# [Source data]
──────────

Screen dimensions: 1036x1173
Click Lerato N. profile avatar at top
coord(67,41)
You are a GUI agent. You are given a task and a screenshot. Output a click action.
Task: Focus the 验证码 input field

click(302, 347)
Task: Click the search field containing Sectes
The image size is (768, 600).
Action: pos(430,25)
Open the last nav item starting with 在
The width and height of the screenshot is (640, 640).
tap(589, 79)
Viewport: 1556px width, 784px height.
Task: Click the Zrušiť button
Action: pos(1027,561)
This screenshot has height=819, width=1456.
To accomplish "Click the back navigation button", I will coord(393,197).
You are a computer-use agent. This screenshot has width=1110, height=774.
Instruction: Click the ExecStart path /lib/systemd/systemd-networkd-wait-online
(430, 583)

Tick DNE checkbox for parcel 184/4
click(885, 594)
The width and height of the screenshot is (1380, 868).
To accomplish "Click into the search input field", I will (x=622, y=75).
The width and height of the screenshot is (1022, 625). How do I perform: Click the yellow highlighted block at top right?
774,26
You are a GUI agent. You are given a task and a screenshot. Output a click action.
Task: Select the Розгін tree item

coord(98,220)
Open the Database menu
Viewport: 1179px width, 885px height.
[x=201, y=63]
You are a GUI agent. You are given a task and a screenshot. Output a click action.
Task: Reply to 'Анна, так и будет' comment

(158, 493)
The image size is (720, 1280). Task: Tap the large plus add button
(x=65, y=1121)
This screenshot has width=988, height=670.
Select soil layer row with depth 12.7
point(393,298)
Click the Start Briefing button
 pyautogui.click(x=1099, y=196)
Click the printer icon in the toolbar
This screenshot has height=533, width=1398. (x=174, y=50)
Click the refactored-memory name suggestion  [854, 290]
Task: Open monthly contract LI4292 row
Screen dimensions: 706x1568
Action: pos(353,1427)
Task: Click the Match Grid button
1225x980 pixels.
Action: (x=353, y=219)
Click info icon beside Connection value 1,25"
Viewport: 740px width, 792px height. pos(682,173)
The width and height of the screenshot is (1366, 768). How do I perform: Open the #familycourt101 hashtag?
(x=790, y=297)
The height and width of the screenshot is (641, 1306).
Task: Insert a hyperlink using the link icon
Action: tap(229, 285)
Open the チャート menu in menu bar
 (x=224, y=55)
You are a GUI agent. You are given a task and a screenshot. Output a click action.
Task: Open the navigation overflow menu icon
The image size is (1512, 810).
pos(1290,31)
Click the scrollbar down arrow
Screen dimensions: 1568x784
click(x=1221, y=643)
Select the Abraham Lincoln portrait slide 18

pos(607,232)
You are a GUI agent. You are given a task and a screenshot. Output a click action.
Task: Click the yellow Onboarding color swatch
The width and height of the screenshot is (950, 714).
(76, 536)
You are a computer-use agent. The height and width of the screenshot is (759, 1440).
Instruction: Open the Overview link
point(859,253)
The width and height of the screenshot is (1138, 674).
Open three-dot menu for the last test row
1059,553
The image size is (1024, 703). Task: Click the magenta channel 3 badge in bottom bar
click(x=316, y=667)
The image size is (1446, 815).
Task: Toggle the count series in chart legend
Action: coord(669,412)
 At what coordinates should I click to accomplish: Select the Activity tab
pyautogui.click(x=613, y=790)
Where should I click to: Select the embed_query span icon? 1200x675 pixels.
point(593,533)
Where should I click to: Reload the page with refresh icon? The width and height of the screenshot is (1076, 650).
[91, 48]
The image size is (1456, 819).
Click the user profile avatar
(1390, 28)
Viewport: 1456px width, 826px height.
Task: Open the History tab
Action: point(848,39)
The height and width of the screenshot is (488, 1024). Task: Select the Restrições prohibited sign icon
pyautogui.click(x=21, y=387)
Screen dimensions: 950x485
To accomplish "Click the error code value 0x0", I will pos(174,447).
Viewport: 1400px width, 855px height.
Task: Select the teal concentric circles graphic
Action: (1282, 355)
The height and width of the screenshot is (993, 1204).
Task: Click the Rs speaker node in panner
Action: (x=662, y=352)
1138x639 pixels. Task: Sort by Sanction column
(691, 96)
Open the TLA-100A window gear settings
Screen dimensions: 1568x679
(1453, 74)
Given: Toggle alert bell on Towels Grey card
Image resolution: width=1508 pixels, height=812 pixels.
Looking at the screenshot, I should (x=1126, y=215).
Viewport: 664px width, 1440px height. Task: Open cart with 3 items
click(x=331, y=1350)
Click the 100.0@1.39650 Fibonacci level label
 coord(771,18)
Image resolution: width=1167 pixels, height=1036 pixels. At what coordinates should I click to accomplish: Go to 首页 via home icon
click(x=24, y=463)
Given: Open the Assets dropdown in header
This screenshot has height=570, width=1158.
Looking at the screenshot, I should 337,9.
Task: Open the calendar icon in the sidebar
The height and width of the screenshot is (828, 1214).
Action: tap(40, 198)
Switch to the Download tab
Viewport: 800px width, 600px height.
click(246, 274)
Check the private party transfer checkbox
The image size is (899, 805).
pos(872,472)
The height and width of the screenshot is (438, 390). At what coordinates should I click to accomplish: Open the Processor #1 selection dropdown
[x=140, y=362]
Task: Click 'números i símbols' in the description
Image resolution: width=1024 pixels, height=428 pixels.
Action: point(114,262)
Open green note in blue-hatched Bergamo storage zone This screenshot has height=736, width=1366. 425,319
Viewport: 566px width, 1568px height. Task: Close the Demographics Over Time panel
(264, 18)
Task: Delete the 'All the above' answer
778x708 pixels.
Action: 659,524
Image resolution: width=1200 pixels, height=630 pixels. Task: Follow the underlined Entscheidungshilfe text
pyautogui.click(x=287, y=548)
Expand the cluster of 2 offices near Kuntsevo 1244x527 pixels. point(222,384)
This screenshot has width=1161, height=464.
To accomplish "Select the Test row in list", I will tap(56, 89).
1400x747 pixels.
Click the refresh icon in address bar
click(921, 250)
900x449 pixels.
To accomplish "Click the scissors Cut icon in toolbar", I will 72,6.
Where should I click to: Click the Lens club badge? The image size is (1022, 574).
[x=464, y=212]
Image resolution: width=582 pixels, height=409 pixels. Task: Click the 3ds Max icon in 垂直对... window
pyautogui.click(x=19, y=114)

──────────

# [PROBLEM TO SOLVE]
Each entry needs to be written out again, exactly as given.

# [FINISHED TASK]
Screen dimensions: 1036x1173
Click Lerato N. profile avatar at top
coord(67,41)
You are a GUI agent. You are given a task and a screenshot. Output a click action.
Task: Focus the 验证码 input field

click(302, 347)
Task: Click the search field containing Sectes
The image size is (768, 600).
Action: pos(430,25)
Open the last nav item starting with 在
The width and height of the screenshot is (640, 640).
tap(589, 79)
Viewport: 1556px width, 784px height.
Task: Click the Zrušiť button
Action: pos(1027,561)
This screenshot has height=819, width=1456.
To accomplish "Click the back navigation button", I will coord(393,197).
You are a computer-use agent. This screenshot has width=1110, height=774.
Instruction: Click the ExecStart path /lib/systemd/systemd-networkd-wait-online
(430, 583)

Tick DNE checkbox for parcel 184/4
click(885, 594)
The width and height of the screenshot is (1380, 868).
To accomplish "Click into the search input field", I will (x=622, y=75).
The width and height of the screenshot is (1022, 625). How do I perform: Click the yellow highlighted block at top right?
774,26
You are a GUI agent. You are given a task and a screenshot. Output a click action.
Task: Select the Розгін tree item

coord(98,220)
Open the Database menu
Viewport: 1179px width, 885px height.
[x=201, y=63]
You are a GUI agent. You are given a task and a screenshot. Output a click action.
Task: Reply to 'Анна, так и будет' comment

(158, 493)
The image size is (720, 1280). Task: Tap the large plus add button
(x=65, y=1121)
This screenshot has width=988, height=670.
Select soil layer row with depth 12.7
point(393,298)
Click the Start Briefing button
 pyautogui.click(x=1099, y=196)
Click the printer icon in the toolbar
This screenshot has height=533, width=1398. (x=174, y=50)
Click the refactored-memory name suggestion  [854, 290]
Task: Open monthly contract LI4292 row
Screen dimensions: 706x1568
Action: pos(353,1427)
Task: Click the Match Grid button
1225x980 pixels.
Action: (x=353, y=219)
Click info icon beside Connection value 1,25"
Viewport: 740px width, 792px height. pos(682,173)
The width and height of the screenshot is (1366, 768). How do I perform: Open the #familycourt101 hashtag?
(x=790, y=297)
The height and width of the screenshot is (641, 1306).
Task: Insert a hyperlink using the link icon
Action: tap(229, 285)
Open the チャート menu in menu bar
 (x=224, y=55)
You are a GUI agent. You are given a task and a screenshot. Output a click action.
Task: Open the navigation overflow menu icon
The image size is (1512, 810).
pos(1290,31)
Click the scrollbar down arrow
Screen dimensions: 1568x784
click(x=1221, y=643)
Select the Abraham Lincoln portrait slide 18

pos(607,232)
You are a GUI agent. You are given a task and a screenshot. Output a click action.
Task: Click the yellow Onboarding color swatch
The width and height of the screenshot is (950, 714).
(76, 536)
You are a computer-use agent. The height and width of the screenshot is (759, 1440).
Instruction: Open the Overview link
point(859,253)
The width and height of the screenshot is (1138, 674).
Open three-dot menu for the last test row
1059,553
The image size is (1024, 703). Task: Click the magenta channel 3 badge in bottom bar
click(x=316, y=667)
The image size is (1446, 815).
Task: Toggle the count series in chart legend
Action: coord(669,412)
 At what coordinates should I click to accomplish: Select the Activity tab
pyautogui.click(x=613, y=790)
Where should I click to: Select the embed_query span icon? 1200x675 pixels.
point(593,533)
Where should I click to: Reload the page with refresh icon? The width and height of the screenshot is (1076, 650).
[91, 48]
The image size is (1456, 819).
Click the user profile avatar
(1390, 28)
Viewport: 1456px width, 826px height.
Task: Open the History tab
Action: point(848,39)
The height and width of the screenshot is (488, 1024). Task: Select the Restrições prohibited sign icon
pyautogui.click(x=21, y=387)
Screen dimensions: 950x485
To accomplish "Click the error code value 0x0", I will pos(174,447).
Viewport: 1400px width, 855px height.
Task: Select the teal concentric circles graphic
Action: (1282, 355)
The height and width of the screenshot is (993, 1204).
Task: Click the Rs speaker node in panner
Action: (x=662, y=352)
1138x639 pixels. Task: Sort by Sanction column
(691, 96)
Open the TLA-100A window gear settings
Screen dimensions: 1568x679
(1453, 74)
Given: Toggle alert bell on Towels Grey card
Image resolution: width=1508 pixels, height=812 pixels.
Looking at the screenshot, I should (x=1126, y=215).
Viewport: 664px width, 1440px height. Task: Open cart with 3 items
click(x=331, y=1350)
Click the 100.0@1.39650 Fibonacci level label
 coord(771,18)
Image resolution: width=1167 pixels, height=1036 pixels. At what coordinates should I click to accomplish: Go to 首页 via home icon
click(x=24, y=463)
Given: Open the Assets dropdown in header
This screenshot has height=570, width=1158.
Looking at the screenshot, I should 337,9.
Task: Open the calendar icon in the sidebar
The height and width of the screenshot is (828, 1214).
Action: tap(40, 198)
Switch to the Download tab
Viewport: 800px width, 600px height.
click(246, 274)
Check the private party transfer checkbox
The image size is (899, 805).
pos(872,472)
The height and width of the screenshot is (438, 390). At what coordinates should I click to accomplish: Open the Processor #1 selection dropdown
[x=140, y=362]
Task: Click 'números i símbols' in the description
Image resolution: width=1024 pixels, height=428 pixels.
Action: point(114,262)
Open green note in blue-hatched Bergamo storage zone This screenshot has height=736, width=1366. 425,319
Viewport: 566px width, 1568px height. Task: Close the Demographics Over Time panel
(264, 18)
Task: Delete the 'All the above' answer
778x708 pixels.
Action: 659,524
Image resolution: width=1200 pixels, height=630 pixels. Task: Follow the underlined Entscheidungshilfe text
pyautogui.click(x=287, y=548)
Expand the cluster of 2 offices near Kuntsevo 1244x527 pixels. point(222,384)
This screenshot has width=1161, height=464.
To accomplish "Select the Test row in list", I will tap(56, 89).
1400x747 pixels.
Click the refresh icon in address bar
click(921, 250)
900x449 pixels.
To accomplish "Click the scissors Cut icon in toolbar", I will 72,6.
Where should I click to: Click the Lens club badge? The image size is (1022, 574).
[x=464, y=212]
Image resolution: width=582 pixels, height=409 pixels. Task: Click the 3ds Max icon in 垂直对... window
pyautogui.click(x=19, y=114)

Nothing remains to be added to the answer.